*WHAT THE TASK REQUIRES*.
The answer must be every line from the entries below that includes "computer".

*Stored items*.
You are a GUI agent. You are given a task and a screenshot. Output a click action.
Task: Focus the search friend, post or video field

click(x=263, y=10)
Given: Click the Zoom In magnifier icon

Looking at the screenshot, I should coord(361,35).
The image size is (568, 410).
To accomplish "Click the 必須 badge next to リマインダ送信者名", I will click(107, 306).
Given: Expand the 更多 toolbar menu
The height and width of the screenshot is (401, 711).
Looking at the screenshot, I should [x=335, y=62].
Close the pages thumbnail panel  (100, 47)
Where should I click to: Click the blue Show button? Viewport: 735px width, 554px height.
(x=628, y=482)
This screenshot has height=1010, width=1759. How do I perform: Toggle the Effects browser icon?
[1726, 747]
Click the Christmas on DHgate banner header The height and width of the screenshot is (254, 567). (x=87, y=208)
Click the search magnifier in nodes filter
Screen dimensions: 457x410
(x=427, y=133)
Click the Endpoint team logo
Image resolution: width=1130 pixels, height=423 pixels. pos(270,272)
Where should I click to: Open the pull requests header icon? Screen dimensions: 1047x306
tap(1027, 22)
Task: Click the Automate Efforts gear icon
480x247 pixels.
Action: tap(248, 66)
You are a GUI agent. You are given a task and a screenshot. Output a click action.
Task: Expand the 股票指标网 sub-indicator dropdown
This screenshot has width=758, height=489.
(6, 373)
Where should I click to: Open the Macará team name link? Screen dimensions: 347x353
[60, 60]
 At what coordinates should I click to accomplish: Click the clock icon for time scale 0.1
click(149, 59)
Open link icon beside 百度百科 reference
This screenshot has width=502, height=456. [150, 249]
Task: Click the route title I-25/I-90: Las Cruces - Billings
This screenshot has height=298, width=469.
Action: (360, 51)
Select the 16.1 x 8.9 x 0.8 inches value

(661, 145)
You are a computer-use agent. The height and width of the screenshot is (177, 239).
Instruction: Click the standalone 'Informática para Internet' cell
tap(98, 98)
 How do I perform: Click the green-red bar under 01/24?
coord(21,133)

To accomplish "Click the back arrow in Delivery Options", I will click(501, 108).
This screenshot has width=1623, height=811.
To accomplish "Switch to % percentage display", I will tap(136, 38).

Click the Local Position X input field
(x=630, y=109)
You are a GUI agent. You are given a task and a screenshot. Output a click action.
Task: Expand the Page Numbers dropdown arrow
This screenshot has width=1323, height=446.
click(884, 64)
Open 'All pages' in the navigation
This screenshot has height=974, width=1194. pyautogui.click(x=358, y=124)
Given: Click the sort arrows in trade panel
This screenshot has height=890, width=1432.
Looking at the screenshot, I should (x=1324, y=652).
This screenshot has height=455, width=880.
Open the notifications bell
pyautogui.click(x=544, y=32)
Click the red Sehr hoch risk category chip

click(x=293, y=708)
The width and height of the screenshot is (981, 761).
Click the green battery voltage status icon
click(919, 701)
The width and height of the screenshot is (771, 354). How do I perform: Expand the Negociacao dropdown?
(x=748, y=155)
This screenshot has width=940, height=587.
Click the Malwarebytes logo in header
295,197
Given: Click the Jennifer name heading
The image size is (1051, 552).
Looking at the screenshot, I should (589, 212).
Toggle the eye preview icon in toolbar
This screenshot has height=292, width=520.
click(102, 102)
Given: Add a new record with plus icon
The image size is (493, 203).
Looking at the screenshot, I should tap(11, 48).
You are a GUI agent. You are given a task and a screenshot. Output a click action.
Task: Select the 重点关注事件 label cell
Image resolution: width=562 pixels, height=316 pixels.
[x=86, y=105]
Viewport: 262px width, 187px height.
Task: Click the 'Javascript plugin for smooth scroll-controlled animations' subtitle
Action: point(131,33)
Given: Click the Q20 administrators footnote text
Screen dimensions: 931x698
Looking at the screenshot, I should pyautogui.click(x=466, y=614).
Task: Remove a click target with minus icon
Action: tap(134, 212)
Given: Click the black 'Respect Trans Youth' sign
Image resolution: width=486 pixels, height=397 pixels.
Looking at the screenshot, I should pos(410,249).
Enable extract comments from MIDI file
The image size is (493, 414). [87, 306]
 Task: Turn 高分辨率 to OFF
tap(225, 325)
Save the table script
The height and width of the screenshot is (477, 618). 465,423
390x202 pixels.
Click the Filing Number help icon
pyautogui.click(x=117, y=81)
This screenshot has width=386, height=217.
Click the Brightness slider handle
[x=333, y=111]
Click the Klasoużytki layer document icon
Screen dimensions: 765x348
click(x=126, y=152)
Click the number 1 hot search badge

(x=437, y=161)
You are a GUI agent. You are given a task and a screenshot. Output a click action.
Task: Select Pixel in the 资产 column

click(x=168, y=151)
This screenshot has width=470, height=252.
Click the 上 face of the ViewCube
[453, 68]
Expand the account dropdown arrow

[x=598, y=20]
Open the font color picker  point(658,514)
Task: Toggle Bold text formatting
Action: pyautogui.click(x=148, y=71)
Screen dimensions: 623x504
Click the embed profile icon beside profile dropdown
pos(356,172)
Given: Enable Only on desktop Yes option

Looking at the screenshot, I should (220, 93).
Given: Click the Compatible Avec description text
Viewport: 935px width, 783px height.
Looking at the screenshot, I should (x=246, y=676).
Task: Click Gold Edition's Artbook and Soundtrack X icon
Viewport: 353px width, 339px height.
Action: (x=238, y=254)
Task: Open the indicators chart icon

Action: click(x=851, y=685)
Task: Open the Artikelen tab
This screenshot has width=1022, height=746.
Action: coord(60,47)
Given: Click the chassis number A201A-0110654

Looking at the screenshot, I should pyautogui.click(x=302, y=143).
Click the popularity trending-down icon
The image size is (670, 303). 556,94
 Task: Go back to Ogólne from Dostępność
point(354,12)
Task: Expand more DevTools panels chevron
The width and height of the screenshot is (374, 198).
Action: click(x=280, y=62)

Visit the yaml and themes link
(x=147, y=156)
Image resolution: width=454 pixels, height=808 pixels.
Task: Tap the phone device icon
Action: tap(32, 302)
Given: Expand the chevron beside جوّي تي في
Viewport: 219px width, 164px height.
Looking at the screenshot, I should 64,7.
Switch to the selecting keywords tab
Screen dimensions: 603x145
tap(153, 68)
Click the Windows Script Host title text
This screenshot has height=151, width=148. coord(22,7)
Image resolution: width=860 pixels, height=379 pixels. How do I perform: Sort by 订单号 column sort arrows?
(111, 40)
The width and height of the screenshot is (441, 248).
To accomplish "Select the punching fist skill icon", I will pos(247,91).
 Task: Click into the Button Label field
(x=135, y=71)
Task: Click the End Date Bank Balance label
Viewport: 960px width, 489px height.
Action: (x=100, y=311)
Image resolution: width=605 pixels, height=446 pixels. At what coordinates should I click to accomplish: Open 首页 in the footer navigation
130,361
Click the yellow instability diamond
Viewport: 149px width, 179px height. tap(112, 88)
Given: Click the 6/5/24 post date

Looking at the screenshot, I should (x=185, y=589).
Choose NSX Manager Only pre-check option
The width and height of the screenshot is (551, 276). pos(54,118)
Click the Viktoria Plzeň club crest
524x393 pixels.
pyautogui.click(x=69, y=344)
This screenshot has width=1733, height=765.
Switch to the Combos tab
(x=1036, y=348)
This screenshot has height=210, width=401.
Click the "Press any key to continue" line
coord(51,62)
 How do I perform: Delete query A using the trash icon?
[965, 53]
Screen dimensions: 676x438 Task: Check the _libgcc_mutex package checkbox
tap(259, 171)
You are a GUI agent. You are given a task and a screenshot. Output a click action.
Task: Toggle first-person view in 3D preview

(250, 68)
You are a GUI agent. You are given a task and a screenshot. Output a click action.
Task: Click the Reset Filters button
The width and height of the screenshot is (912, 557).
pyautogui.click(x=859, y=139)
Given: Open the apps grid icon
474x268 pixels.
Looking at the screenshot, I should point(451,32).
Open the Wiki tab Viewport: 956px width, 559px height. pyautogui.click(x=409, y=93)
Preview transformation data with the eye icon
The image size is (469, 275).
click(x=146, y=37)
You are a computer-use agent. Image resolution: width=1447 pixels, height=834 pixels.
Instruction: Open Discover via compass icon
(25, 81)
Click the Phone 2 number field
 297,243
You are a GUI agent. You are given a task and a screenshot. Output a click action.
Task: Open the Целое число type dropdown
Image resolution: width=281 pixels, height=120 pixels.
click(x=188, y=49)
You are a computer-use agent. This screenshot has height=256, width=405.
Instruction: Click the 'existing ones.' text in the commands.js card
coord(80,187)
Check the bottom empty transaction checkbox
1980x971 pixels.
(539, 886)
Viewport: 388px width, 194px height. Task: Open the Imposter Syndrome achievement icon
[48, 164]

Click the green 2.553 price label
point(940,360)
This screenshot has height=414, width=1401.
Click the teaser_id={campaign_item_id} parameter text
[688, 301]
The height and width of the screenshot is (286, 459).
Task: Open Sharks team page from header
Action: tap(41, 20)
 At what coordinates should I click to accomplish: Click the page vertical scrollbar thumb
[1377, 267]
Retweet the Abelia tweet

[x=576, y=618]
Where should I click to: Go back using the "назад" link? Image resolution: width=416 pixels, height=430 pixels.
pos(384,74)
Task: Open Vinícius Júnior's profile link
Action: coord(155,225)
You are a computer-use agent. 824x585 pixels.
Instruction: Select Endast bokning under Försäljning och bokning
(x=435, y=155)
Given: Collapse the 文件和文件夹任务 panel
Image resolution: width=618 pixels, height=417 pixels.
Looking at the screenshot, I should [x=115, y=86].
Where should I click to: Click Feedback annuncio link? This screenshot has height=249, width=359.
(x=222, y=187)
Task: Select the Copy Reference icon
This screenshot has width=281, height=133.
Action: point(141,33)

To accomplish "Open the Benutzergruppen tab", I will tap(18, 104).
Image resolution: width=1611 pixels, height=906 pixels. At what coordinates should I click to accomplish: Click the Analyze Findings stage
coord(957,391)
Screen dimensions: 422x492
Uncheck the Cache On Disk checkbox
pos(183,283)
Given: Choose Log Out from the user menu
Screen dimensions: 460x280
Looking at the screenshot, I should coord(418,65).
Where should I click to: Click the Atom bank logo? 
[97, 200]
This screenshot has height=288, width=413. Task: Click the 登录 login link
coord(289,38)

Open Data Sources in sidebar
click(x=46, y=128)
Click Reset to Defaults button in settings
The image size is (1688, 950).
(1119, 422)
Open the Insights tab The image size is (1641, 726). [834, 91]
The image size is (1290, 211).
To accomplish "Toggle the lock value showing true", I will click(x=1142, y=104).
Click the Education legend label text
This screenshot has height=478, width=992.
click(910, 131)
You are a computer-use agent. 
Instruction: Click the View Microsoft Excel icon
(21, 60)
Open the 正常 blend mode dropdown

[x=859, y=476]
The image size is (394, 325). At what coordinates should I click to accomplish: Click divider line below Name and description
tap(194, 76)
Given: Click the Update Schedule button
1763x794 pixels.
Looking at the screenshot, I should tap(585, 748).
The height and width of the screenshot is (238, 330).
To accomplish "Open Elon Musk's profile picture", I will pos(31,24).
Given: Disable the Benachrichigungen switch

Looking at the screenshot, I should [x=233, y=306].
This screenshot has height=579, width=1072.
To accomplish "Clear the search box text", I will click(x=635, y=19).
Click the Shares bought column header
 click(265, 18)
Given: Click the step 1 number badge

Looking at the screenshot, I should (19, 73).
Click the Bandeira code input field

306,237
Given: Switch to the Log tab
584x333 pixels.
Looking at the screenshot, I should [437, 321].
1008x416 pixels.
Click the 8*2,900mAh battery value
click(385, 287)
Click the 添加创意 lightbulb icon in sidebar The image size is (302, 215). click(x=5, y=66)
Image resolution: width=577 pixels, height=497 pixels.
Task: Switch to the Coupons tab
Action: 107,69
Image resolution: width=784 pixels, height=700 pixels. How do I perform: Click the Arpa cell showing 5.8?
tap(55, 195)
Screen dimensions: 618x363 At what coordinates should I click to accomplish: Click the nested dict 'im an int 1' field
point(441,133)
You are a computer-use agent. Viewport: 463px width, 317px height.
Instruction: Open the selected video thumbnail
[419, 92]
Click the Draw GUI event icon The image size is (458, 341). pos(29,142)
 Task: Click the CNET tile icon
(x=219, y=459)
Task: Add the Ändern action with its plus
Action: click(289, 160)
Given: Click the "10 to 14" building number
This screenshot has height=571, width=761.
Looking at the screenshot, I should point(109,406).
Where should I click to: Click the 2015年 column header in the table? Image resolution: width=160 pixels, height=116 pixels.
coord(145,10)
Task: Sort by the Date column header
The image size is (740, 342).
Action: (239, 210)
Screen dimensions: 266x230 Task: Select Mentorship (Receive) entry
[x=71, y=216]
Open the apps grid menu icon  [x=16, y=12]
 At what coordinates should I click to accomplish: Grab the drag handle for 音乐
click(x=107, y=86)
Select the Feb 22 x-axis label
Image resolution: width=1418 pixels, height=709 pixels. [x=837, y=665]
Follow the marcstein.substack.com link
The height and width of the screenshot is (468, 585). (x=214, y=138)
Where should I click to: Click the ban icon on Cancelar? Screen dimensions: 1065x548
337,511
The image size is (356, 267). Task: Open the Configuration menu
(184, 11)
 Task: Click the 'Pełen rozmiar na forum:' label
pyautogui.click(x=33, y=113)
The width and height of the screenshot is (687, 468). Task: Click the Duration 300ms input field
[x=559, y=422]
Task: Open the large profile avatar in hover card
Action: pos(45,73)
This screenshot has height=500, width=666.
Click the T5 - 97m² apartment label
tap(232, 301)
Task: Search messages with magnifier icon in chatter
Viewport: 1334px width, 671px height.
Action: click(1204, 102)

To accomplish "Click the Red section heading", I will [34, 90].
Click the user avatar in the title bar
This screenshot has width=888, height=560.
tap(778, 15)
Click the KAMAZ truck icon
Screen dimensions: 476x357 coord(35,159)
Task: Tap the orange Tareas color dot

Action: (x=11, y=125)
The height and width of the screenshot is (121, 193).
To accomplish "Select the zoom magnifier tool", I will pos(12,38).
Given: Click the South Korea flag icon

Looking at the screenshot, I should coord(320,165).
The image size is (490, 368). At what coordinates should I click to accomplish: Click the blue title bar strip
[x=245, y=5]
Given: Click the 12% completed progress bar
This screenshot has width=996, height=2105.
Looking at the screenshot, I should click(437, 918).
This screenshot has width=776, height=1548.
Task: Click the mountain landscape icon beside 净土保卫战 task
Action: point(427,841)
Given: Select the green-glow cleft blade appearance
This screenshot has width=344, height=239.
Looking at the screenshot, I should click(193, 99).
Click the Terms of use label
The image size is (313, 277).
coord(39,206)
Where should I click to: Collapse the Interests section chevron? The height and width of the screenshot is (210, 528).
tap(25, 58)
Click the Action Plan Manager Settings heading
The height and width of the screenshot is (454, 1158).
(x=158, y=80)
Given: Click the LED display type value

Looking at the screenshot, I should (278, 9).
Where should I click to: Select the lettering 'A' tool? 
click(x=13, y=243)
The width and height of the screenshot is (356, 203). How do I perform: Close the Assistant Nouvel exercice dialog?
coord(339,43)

*TASK ANSWER*.
You are a computer-use agent. The height and width of the screenshot is (177, 239).
You are a computer-use agent. Image resolution: width=1447 pixels, height=834 pixels.
You are a computer-use agent. This screenshot has height=256, width=405.
You are a computer-use agent. 824x585 pixels.
You are a computer-use agent. 
You are a computer-use agent. Viewport: 463px width, 317px height.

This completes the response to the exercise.